Before being brought out of my cell, I was handcuffed and blindfolded. Yet, I could still feel the scorching sunlight pressing against my eyelids. After having spent a whole year hemmed in by four walls, feeling the hot sand of the vast, almost never-ending desert warmed the cockles of my heart, despite the burning pain in the soles of my bare feet. I didn’t know where they were taking me, but, instead of panicking, I chose to focus on the pleasant sensation of the wind blowing in my face.

After a rather long walk across the desert, we stopped. We were about to enter a place with what seemed like a wooden door that was pushed open by one of the two French soldiers escorting me. They untied me and forced me inside, before closing the door behind me. I then took off the blindfold. My eyes took a few seconds to adjust to the light coming from the ceiling. I was locked inside a small windowless mud hut. Feeling enraged and trapped, I started pounding on the door frantically. Suddenly, I heard someone call my name. I turned around and saw there was another person in the room, crouched in a corner. At first I thought I was having a drug-induced hallucination. They had to have poisoned the stale bread they fed me every day. I just couldn’t believe my eyes. It was in fact her, my wife, right there, next to me!

“Ahmed, is that you?”

“Fatima?” I crouched down beside her and pressed her against my chest. I was elated to see her!

“Ahmad, I have heard they are planning to drop a nuclear bomb on us to exterminate us. They have brought us to the place where they are testing the bomb!”

Her assertion confirmed my suspicions. They were the reason I had been sent to prison in the first place. Some friends of mine and I had discovered their secret plans to test nuclear bombs on Algerian soil and had revealed them to the nation.

“You know what, Fatima? At least we got a chance to say goodbye to one another. That was my biggest fear; to die without having had the opportunity to see you and the Sahara desert one last time; to die far away from Reggane, the land I was born in. I am happy that I got to enjoy the desert one last time on my way here. But tell me, how do you feel? I hope you’ll find it in your heart to forgive me for having dragged you into this.”

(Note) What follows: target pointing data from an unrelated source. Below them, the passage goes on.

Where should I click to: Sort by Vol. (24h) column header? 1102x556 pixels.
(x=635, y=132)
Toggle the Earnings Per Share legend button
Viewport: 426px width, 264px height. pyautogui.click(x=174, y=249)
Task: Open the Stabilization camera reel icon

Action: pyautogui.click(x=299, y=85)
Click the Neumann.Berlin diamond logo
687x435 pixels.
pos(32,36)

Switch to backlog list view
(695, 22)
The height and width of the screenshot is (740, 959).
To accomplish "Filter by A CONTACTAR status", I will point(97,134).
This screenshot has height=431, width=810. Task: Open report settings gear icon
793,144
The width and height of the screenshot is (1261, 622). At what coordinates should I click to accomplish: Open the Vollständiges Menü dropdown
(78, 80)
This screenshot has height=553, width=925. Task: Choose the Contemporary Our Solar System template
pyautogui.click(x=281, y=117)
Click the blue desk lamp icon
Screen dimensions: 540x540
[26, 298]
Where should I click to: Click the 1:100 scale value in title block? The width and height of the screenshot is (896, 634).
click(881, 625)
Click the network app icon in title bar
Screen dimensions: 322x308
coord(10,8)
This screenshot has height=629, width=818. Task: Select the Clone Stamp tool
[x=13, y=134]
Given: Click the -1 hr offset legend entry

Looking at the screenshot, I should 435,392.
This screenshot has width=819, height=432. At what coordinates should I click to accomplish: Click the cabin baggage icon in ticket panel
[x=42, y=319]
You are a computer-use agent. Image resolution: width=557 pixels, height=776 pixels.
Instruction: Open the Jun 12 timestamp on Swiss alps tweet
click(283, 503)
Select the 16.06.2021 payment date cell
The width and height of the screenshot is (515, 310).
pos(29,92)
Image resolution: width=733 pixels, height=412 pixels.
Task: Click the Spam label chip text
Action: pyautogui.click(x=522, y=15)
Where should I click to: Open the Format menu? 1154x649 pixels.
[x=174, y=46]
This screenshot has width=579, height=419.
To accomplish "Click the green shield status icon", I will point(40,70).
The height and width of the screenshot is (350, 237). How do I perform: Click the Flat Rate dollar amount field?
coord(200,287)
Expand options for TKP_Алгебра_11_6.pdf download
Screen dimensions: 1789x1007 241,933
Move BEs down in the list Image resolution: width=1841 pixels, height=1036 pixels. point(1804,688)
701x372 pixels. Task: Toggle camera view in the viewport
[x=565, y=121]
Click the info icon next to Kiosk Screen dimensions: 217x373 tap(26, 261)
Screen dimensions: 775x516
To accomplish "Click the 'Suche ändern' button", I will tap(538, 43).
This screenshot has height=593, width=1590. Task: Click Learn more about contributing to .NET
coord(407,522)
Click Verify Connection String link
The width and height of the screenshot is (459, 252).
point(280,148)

“Ahmad, we are going to die as martyrs and go straight to Heaven, ain’t that right? I tell you this, for all that I may have grumbled about the gifts you have given me over the years, I have to admit that this is the best present I could have ever hoped for.”

Her words touched me very deeply. I felt as if a huge weight had been lifted off my shoulders. We started reminiscing about the past as if we had all the time in the world. Next we started envisioning what our future together would have looked like and talked about what we would have named our kids. After all, we might have been about to die, but our epic story would live long after our passing.